[Stored data entries]
━━━━━━━━━━━━━━━━━━━━
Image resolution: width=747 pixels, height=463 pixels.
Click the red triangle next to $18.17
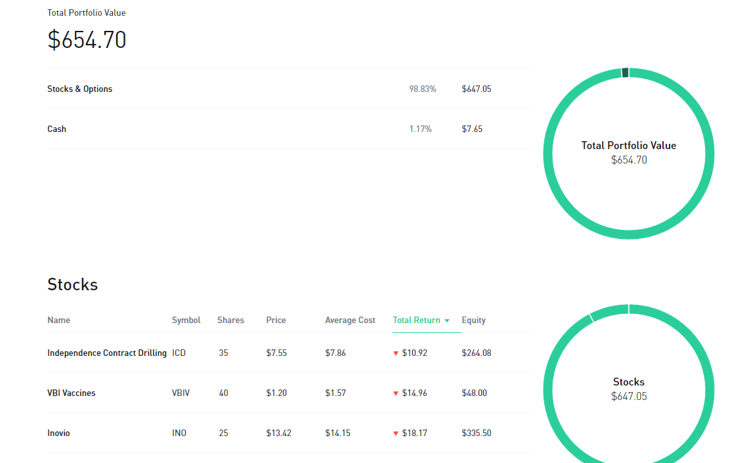[x=395, y=433]

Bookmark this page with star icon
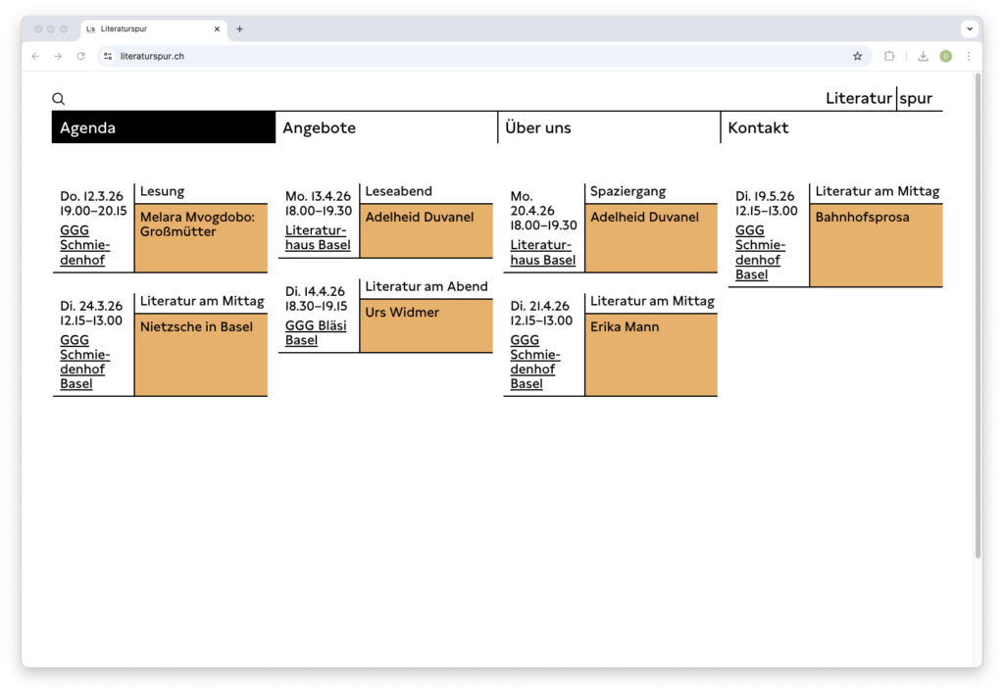[857, 57]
━━━━━━━━━━━━━━━━━━━━
#### [Problem]
Which lines run from the one containing "Click the red triangle next to $18.17" to the end of the entries above? Write them out exactly, leaving out every picture.

#### [Completed exercise]
Click the red triangle next to $18.17
[x=395, y=433]

Bookmark this page with star icon
[857, 57]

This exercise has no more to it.